● **What to produce**
Exactly the lines from the one with "604x474 pixels." through the end of the records below are needed, minus any pictures.

● **Task data**
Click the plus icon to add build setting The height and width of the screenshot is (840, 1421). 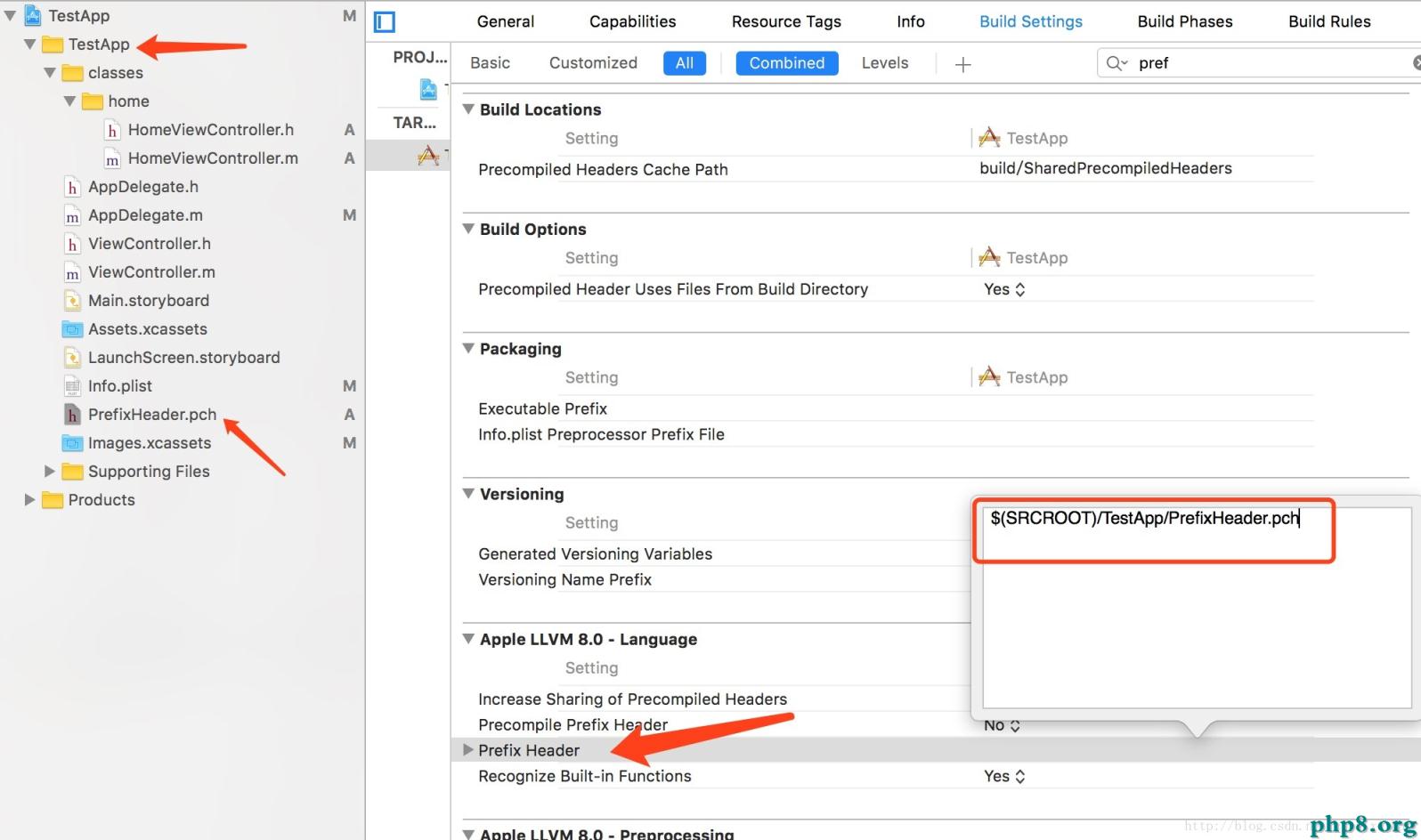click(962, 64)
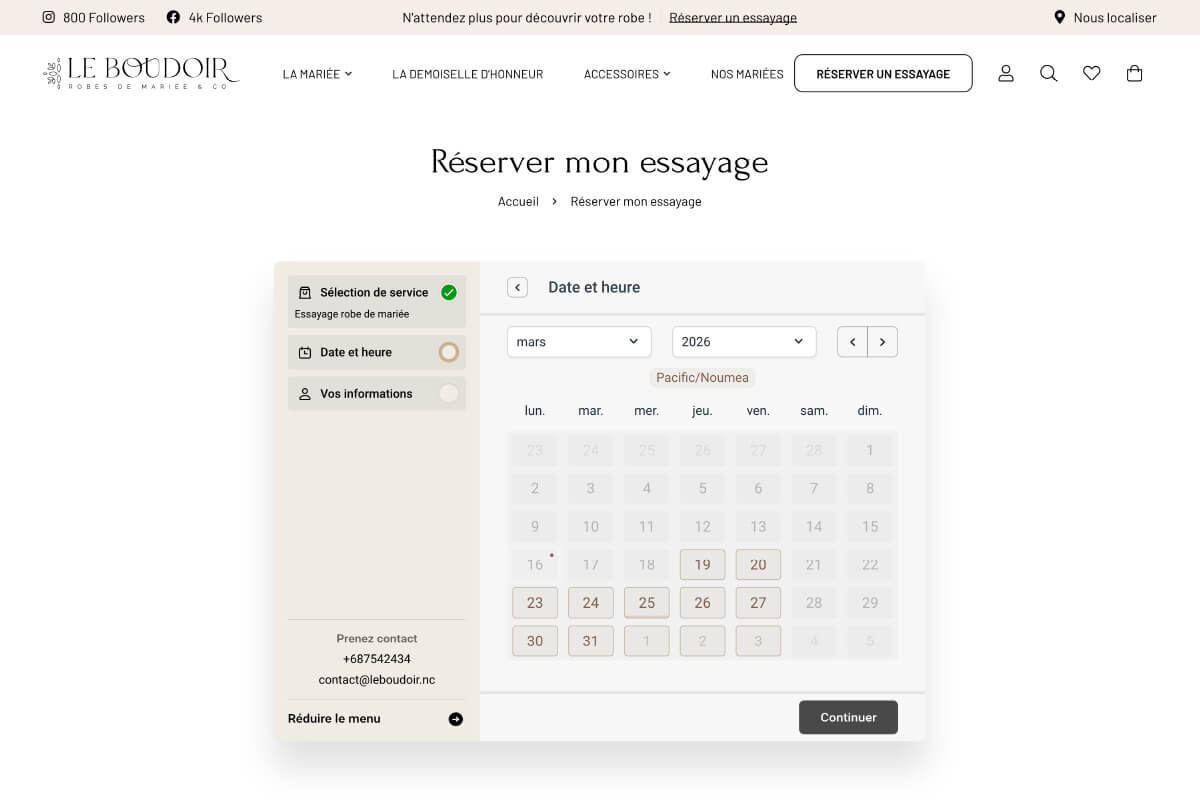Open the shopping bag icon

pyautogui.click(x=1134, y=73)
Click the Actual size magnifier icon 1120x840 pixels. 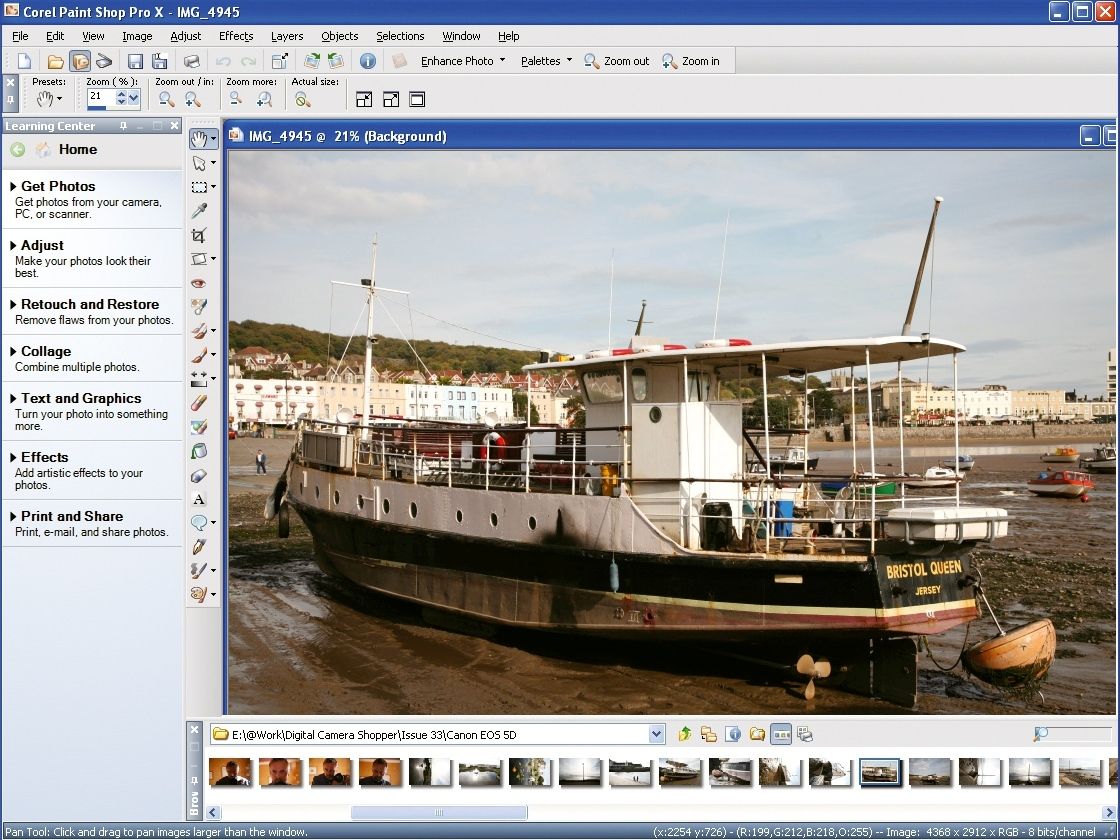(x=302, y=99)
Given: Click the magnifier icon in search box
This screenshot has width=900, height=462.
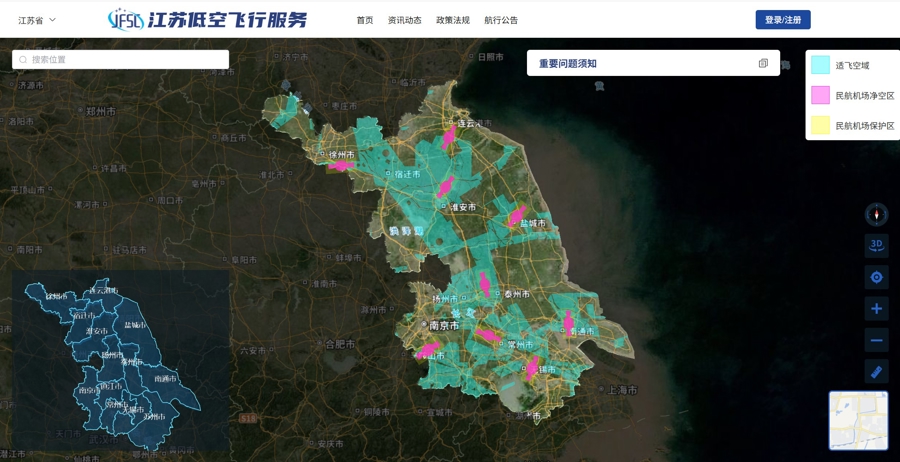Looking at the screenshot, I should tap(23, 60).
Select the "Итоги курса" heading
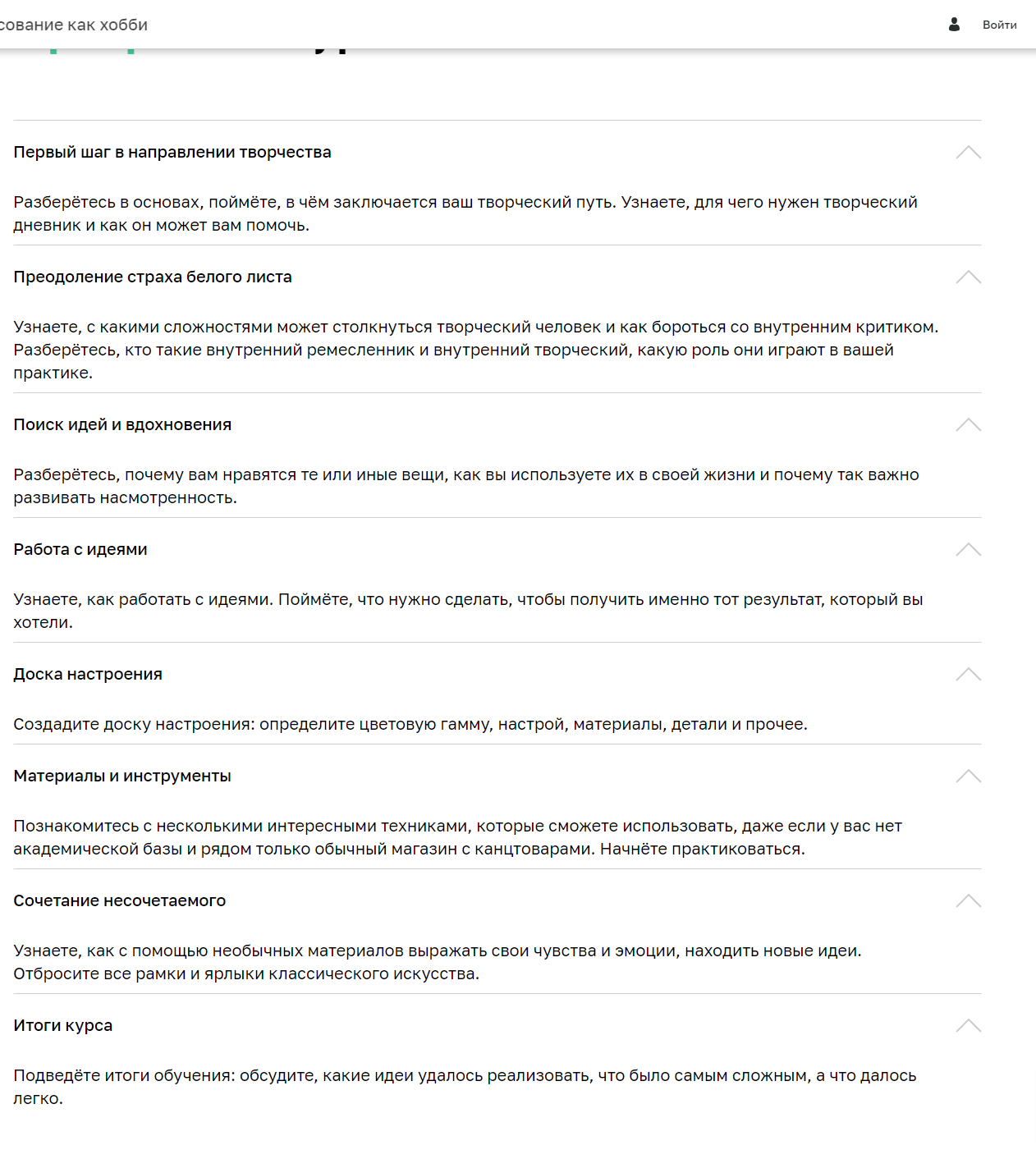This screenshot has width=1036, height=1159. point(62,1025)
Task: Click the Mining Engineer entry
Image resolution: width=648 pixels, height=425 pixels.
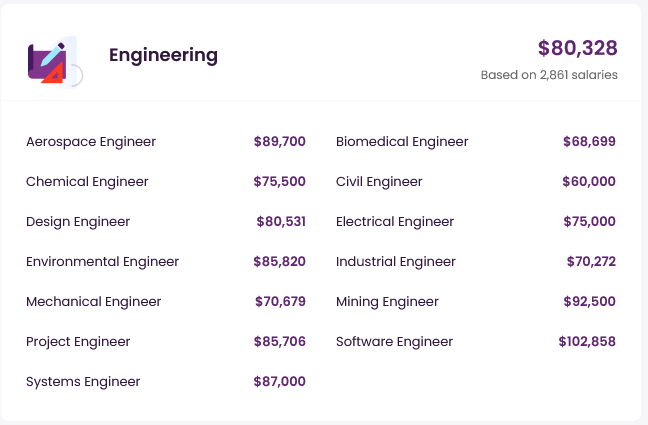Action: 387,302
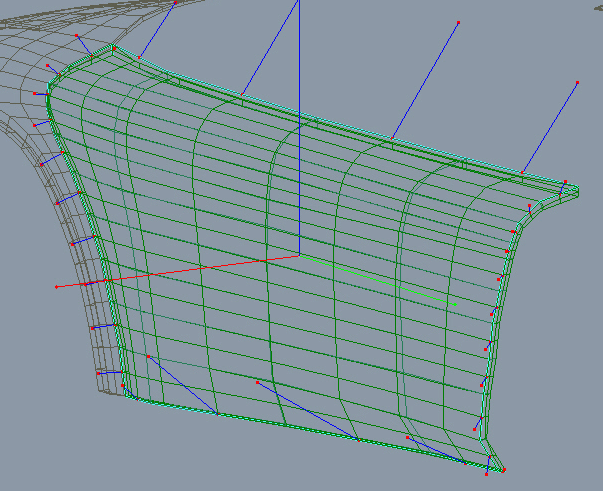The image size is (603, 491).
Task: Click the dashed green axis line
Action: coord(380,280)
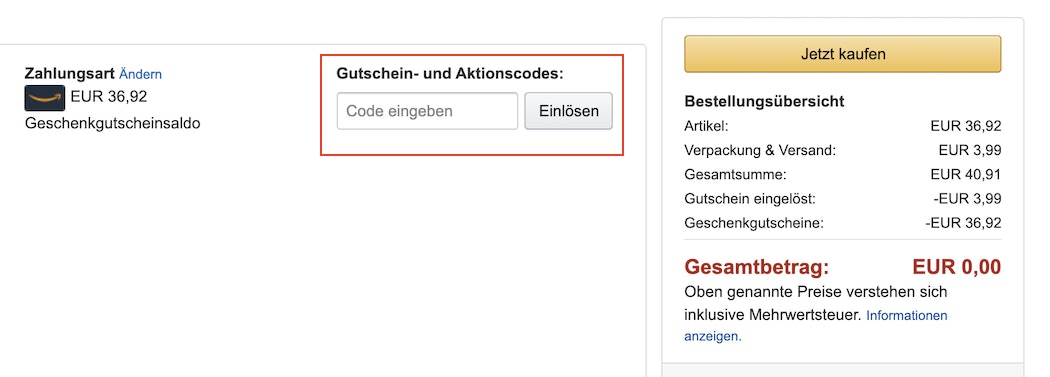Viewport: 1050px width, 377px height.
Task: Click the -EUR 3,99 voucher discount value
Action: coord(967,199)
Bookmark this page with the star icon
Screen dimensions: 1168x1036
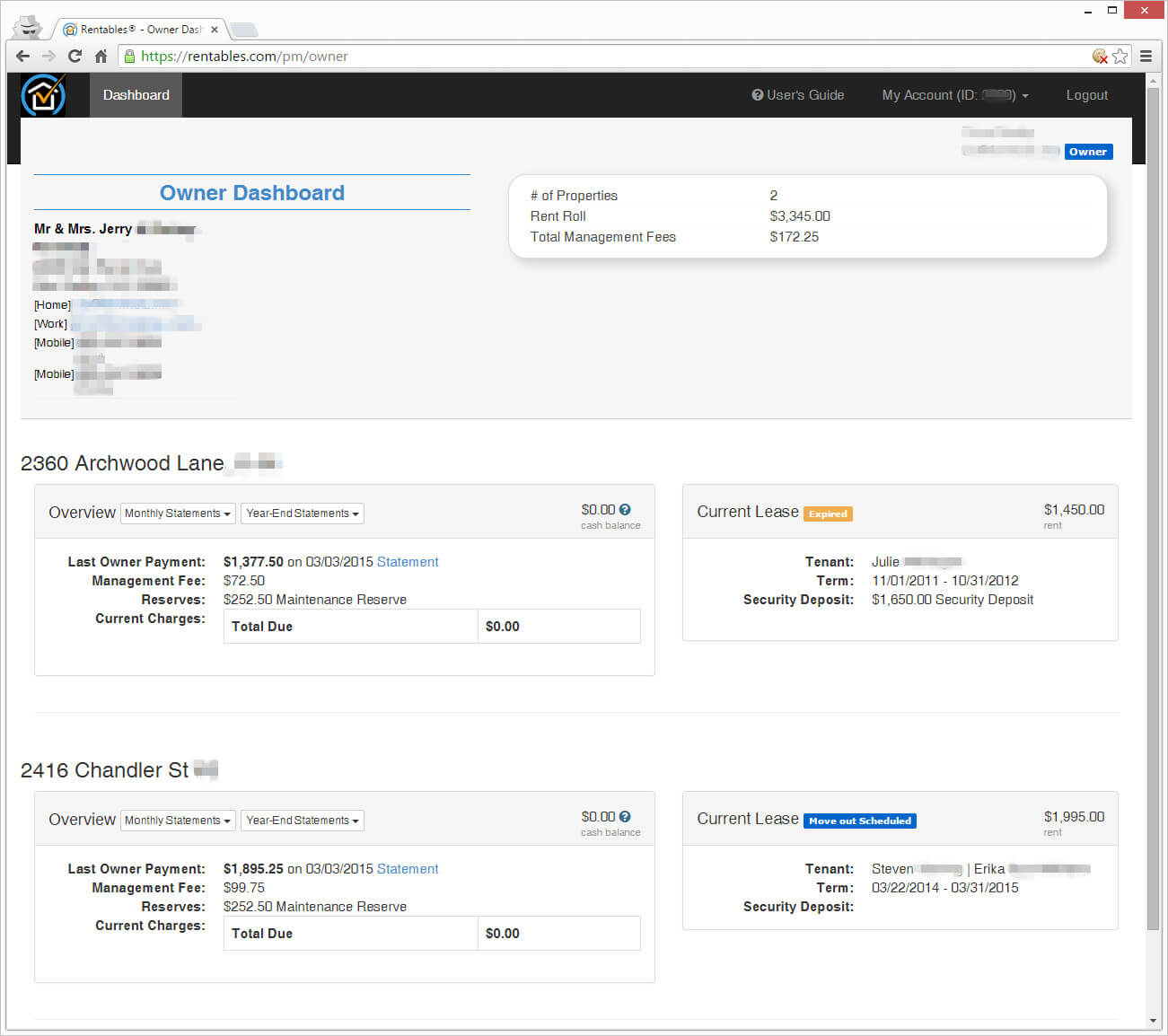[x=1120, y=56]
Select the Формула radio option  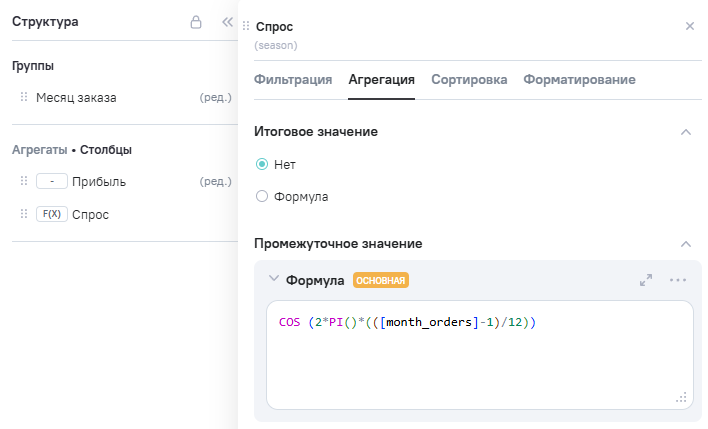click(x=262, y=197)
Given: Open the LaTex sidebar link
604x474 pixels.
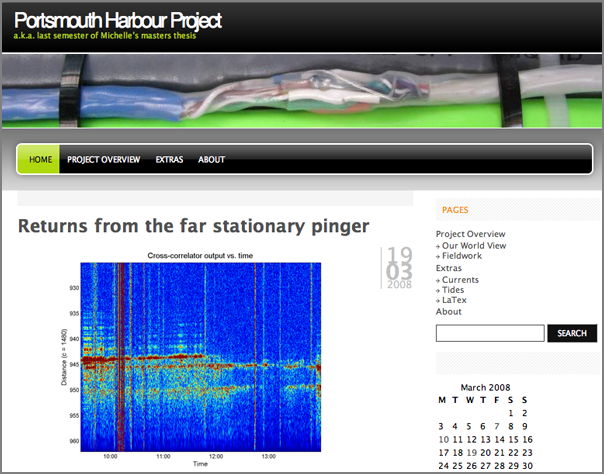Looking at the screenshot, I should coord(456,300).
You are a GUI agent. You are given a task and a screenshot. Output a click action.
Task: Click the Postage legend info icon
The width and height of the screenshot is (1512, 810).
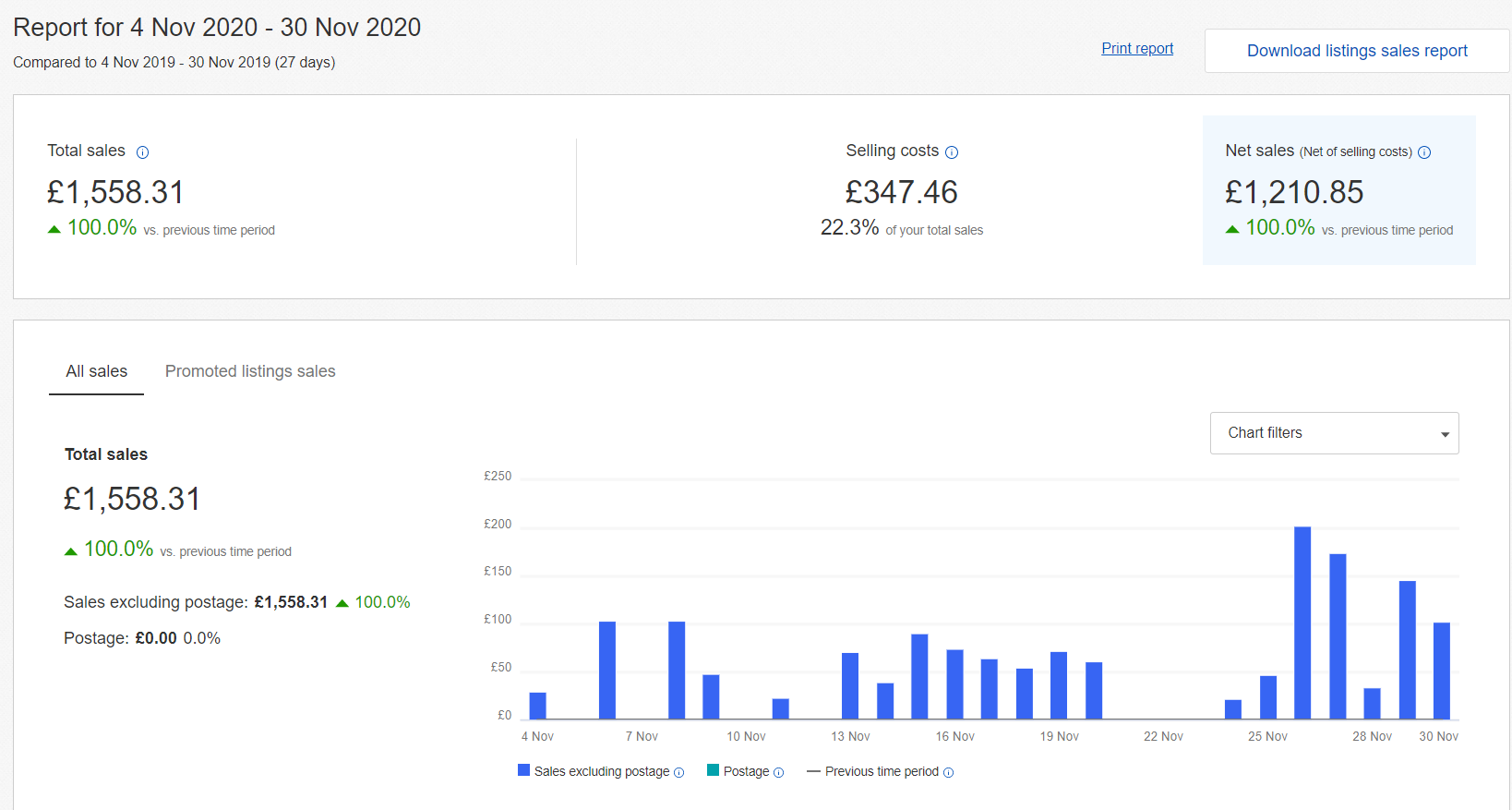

● **Written solution**
604x474 pixels.
Looking at the screenshot, I should coord(456,300).
You are a GUI agent. You are given a task and a screenshot. Output a click action.
Task: Click the Postage legend info icon
The width and height of the screenshot is (1512, 810).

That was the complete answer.